OBJETIVOS:
(a) Reproduce literalmente el tramo del fragmento que va desde "5 octubre, 2020" hasta "dura hasta hoy.".
(b) Enumera todas las localidades que se nombran en el fragmento.

FRAGMENTO:
5 octubre, 2020 19:05

Tercera y cuarta novilladas del ciclo organizado por la Junta de Castilla y León y la Fundación del Toro, respectivamente celebradas en el pueblo abulense de Maello, cuya iglesia de San Juan Bautista luce una bóveda estrellada de ensueño y  atesora unas esculturas de marfil del XVII que quitan el hipo, joyas que cuesta Dios y ayuda ver,  y en el zamorano de Fuentesaúco, la patria del garbanzo y –con Ledesma- de los espantes, tradición que se remonta al 17 de junio de 1596, cuando unos regidores con visión de futuro y anhelos de concordia acabaron con las rivalidades de los vecinos, parroquianos unos de Santa María, parroquianos otros de San Juan, con unos festejos taurinos convocados al amparo de la Visitación de la Virgen a su prima Santa Isabel, madre de San Juan, estableciendo una convivencia en armonía que dura hasta hoy.

DATOS PROPORCIONADOS:
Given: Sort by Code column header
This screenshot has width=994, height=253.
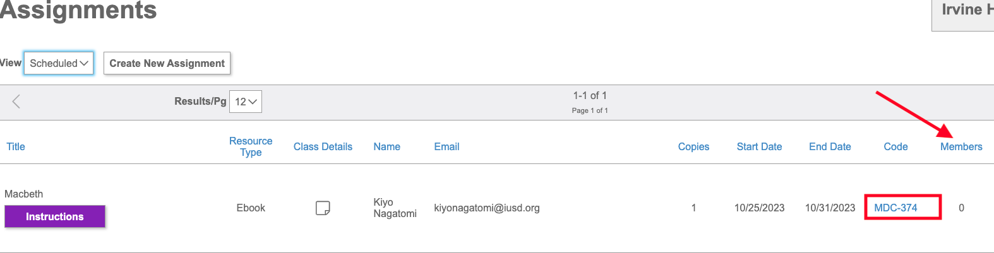Looking at the screenshot, I should [x=895, y=146].
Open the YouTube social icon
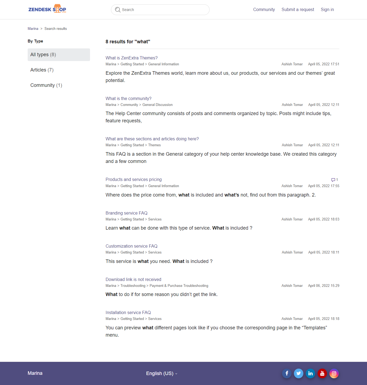The height and width of the screenshot is (385, 367). coord(322,373)
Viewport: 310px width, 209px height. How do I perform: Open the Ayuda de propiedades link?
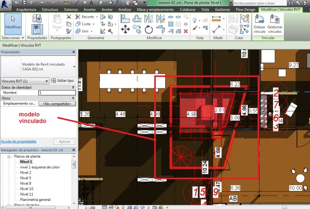coord(19,141)
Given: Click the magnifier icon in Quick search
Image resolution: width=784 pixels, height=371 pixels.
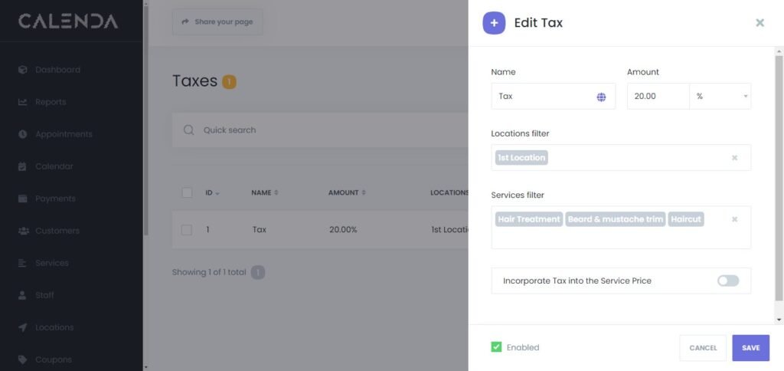Looking at the screenshot, I should (x=188, y=130).
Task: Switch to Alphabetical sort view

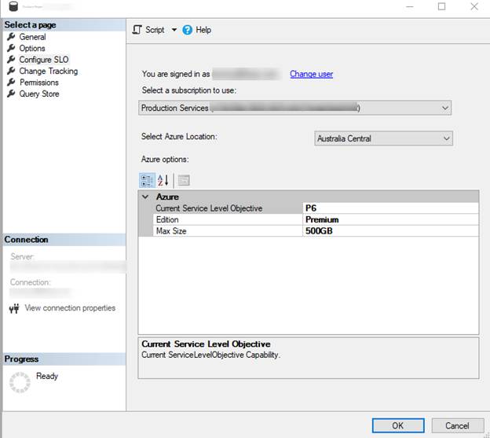Action: coord(163,180)

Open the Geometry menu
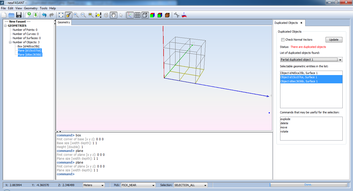tap(31, 8)
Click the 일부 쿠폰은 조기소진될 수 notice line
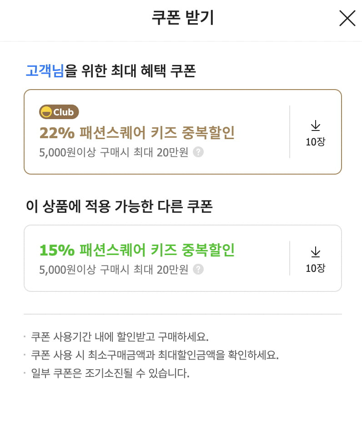Screen dimensions: 362x421 tap(111, 373)
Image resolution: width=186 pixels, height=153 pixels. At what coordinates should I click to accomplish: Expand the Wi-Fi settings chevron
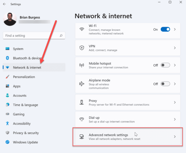175,29
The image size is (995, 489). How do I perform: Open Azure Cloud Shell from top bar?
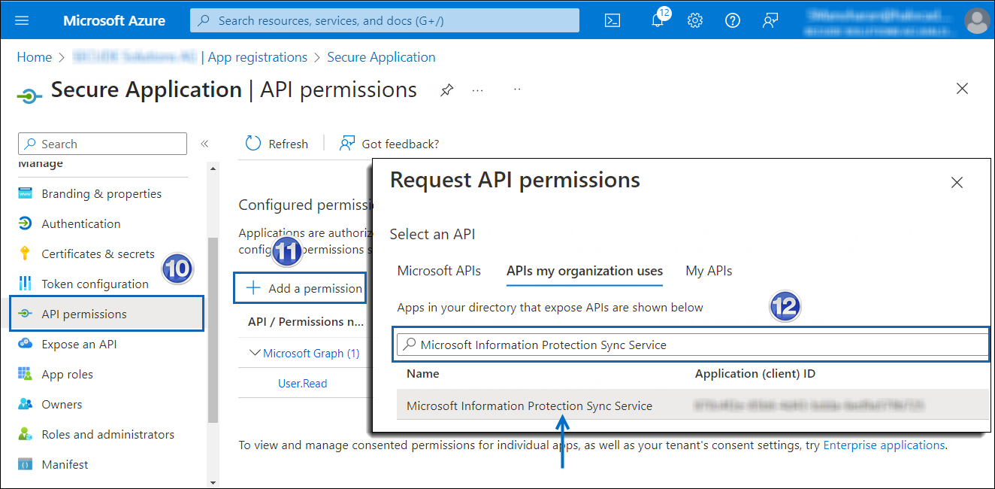(x=612, y=20)
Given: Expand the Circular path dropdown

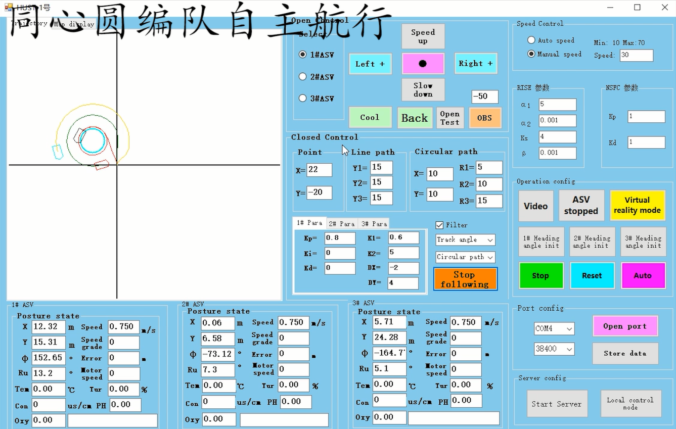Looking at the screenshot, I should coord(465,257).
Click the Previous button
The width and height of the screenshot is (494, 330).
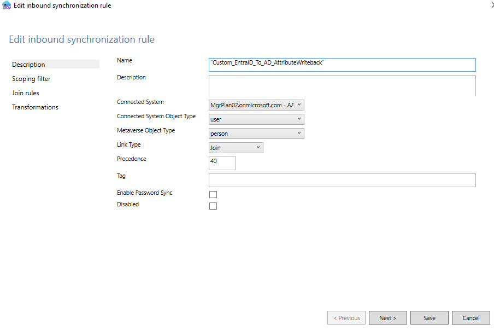pyautogui.click(x=346, y=317)
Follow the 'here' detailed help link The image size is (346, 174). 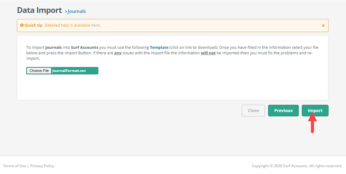[95, 25]
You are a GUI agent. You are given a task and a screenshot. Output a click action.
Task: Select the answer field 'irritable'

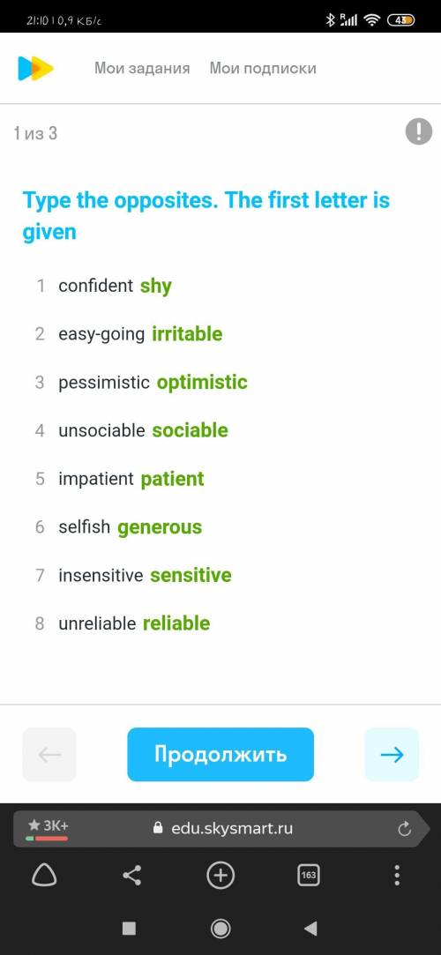187,333
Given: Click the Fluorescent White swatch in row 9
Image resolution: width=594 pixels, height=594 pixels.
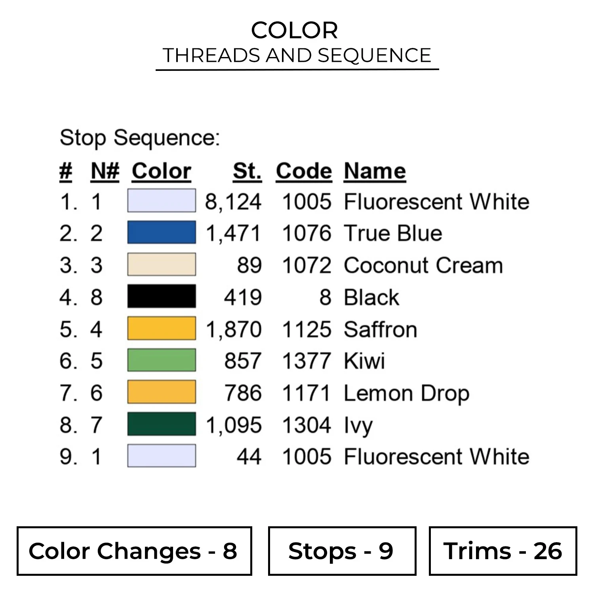Looking at the screenshot, I should [162, 456].
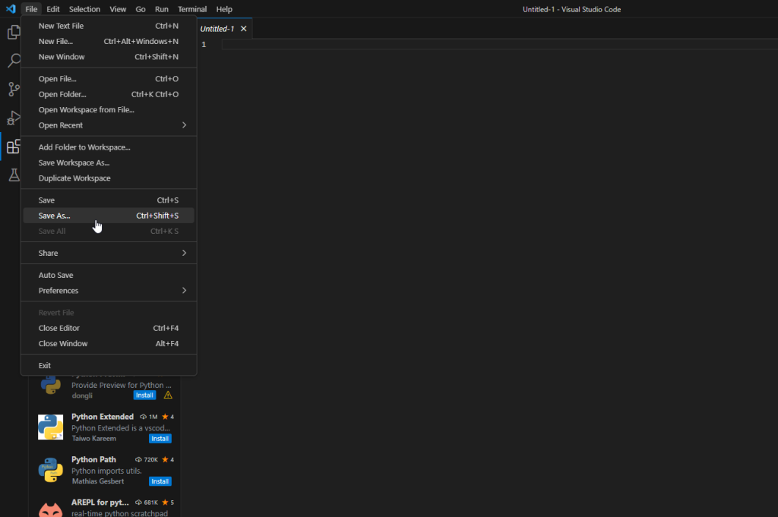Install the Python Path extension

coord(160,481)
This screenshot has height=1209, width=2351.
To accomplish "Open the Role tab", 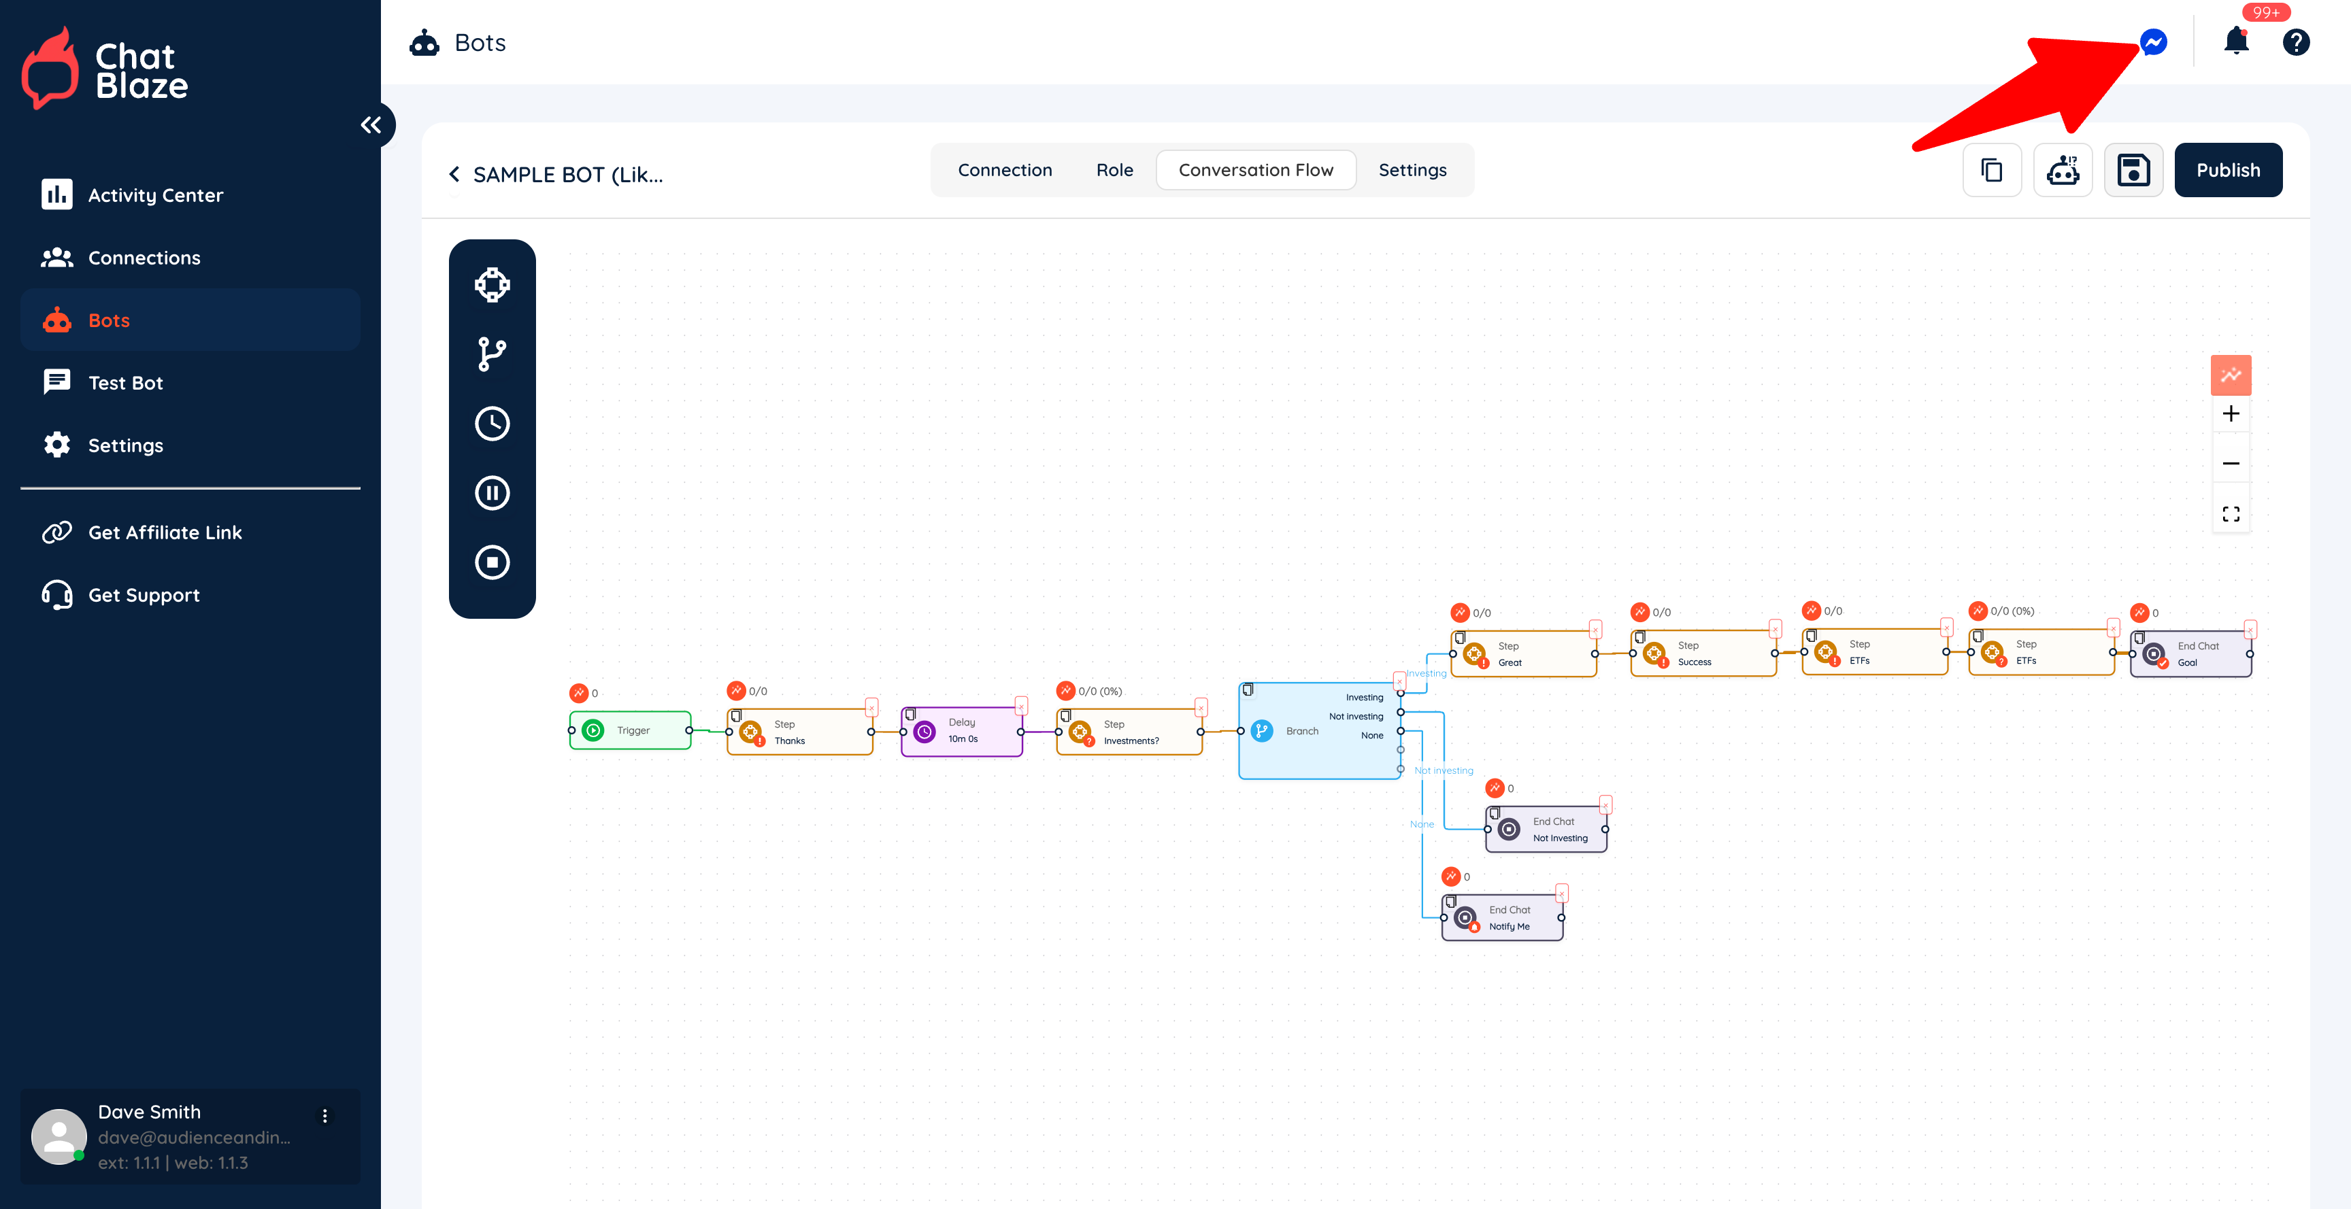I will [1113, 171].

RESULTADOS:
(a)
5 octubre, 2020 19:05

Tercera y cuarta novilladas del ciclo organizado por la Junta de Castilla y León y la Fundación del Toro, respectivamente celebradas en el pueblo abulense de Maello, cuya iglesia de San Juan Bautista luce una bóveda estrellada de ensueño y  atesora unas esculturas de marfil del XVII que quitan el hipo, joyas que cuesta Dios y ayuda ver,  y en el zamorano de Fuentesaúco, la patria del garbanzo y –con Ledesma- de los espantes, tradición que se remonta al 17 de junio de 1596, cuando unos regidores con visión de futuro y anhelos de concordia acabaron con las rivalidades de los vecinos, parroquianos unos de Santa María, parroquianos otros de San Juan, con unos festejos taurinos convocados al amparo de la Visitación de la Virgen a su prima Santa Isabel, madre de San Juan, estableciendo una convivencia en armonía que dura hasta hoy.

(b) Maello, Fuentesaúco, Ledesma